Implements: bp implement-recovery-methods
Change-Id: I83ce204d8f25b240fa6ce723dc15192ae9b4e191
---
 .../implement-reserved-host-action.rst        | 224 ++++++++++++++++++
 1 file changed, 224 insertions(+)
 create mode 100644 specs/ocata/approved/implement-reserved-host-action.rst

diff --git a/specs/ocata/approved/implement-reserved-host-action.rst b/specs/ocata/approved/implement-reserved-host-action.rst
new file mode 100644
index 0000000..93b554c
--- /dev/null
+++ b/specs/ocata/approved/implement-reserved-host-action.rst
@@ -0,0 +1,224 @@
+..
+ This work is licensed under a Creative Commons Attribution 3.0 Unported
+ License.
+
+ http://creativecommons.org/licenses/by/3.0/legalcode
+
+=================================================================
+Implement RESERVED_HOST recovery action for host failure workflow
+=================================================================
+
+https://blueprints.launchpad.net/masakari/+spec/implement-recovery-methods
+
+This spec talks about adding RESERVED_HOST recovery action for host
+failure workflow. In masakari each failover segment has recovery_method
+defined for it, so that if any of the host within that failover segment
+goes down then recovery action will be executed to evacuate "HA_Enabled" or all
+instances depending on "evacuate_all_instances" configuration option from that
+host based on recovery_method.
+
+What is RESERVED_HOST?
+
+In each failover segment operators will keep some hosts as reserved by
+disabling the compute service on those hosts and setting "reserved"

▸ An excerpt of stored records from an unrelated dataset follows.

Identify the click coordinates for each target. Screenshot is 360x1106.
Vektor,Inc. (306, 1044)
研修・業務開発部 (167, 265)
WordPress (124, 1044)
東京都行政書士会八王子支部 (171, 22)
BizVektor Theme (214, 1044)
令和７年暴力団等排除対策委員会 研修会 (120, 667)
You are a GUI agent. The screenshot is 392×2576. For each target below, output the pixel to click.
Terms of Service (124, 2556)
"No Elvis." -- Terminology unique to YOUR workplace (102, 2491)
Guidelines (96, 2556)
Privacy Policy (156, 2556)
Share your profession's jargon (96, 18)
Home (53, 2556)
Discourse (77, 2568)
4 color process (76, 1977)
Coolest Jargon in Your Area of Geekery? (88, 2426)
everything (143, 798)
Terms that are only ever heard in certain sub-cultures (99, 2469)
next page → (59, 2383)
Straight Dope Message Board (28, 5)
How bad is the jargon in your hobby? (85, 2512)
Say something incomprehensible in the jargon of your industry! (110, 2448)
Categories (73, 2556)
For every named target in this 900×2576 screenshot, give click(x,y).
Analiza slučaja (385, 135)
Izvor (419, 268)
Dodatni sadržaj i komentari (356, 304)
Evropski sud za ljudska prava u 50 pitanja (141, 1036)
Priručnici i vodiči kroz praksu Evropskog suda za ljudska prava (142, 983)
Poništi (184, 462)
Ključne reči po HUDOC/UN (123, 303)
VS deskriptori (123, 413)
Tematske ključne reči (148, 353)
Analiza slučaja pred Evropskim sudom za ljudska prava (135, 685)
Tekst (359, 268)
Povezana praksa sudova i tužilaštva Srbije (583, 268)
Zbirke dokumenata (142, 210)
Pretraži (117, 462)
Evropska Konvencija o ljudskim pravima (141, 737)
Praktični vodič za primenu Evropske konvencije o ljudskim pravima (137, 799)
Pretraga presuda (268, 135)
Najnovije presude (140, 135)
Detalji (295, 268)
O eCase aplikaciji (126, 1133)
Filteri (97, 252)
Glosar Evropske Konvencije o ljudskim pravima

+property of that host as "True". As a result, these hosts are not
+selected by the nova scheduler while provisioning new instances or for
+performing any other instance actions such as resize, migration etc.
+These hosts can be used by masakari engine for evacuating the instances
+from the failed host. Once the reserved host is used for evacuating
+the instances it is no longer treated as reserved and nova scheduler can
+use that host for scheduling the instances.
+
+Problem description
+===================
+
+Masakari provides a driver interface for implementing the workflows
+synchronously or asynchronously. Whoever wants to implement the
+workflow can inherit the masakari driver and implement the workflows.
+
+For implementing the RESERVED_HOST recovery action masakari engine
+should provide list of reserved hosts associated with its failover segment
+to the driver. Its then job of the driver to execute the workflow and use
+this list for evacuating the instances from failed host. One of the task of
+the workflow is to enable the compute service on reserved host so that
+instances can be evacuated on that host. At the same time "reserved" property
+of that host needs to be set to False. There is a possibility for multiple
+host failures under one failover segment may take the same reserved host and
+start the recovery workflows at the same time. To avoid this situation, lock
+with current reserved host name will be acquired on each of the task and that
+reserved host will be skipped if the lock acquired and evacuation will be done
+on the next reserved host from the list.
+
+Use Cases
+---------
+
+Operator may want to execute host_failure workflow using 'RESERVED_HOST'
+recovery method.
+
+Proposed change
+===============
+
+Masakari engine should execute the workflows synchronously only. Masakari
+engine will load all the drivers. Whoever is going to implement the new driver,
+it should be the responsibility of that driver to get the result of workflow
+and send it back to the masakari engine. If someone wants to add a driver
+which will execute the workflow on a different host and not on the same host
+where masakari engine is running then they will need to design that driver
+in such a way that workflow will execute on any host in asynchronous way and
+send back the result to the masakari engine, so that masakari engine will
+set the notification status to "ERROR" or "FINISHED" based on the results.
+
+To implement "reserved_host" recovery method, we need to implement lock
+mechanism over reserved host so that masakari-engine don't use same reserved
+host for multiple failure notifications. There are two ways to implement the
+lock mechanism:
+
+1. Use oslo_concurrency.lockutils file based lock:
+   Easy to implement, but cannot manage lock among multiple nodes.
+
+2. Implement lock mechanism using Tooz:
+   Operator would want to deploy multiple masakari-engine services on
+   different nodes. For this purpose we recommend to use distributed locking
+   mechanism provided by Tooz library. By default Tooz would be configured to
+   use file locks, so everything will work as oslo_concurrency lock mechanism.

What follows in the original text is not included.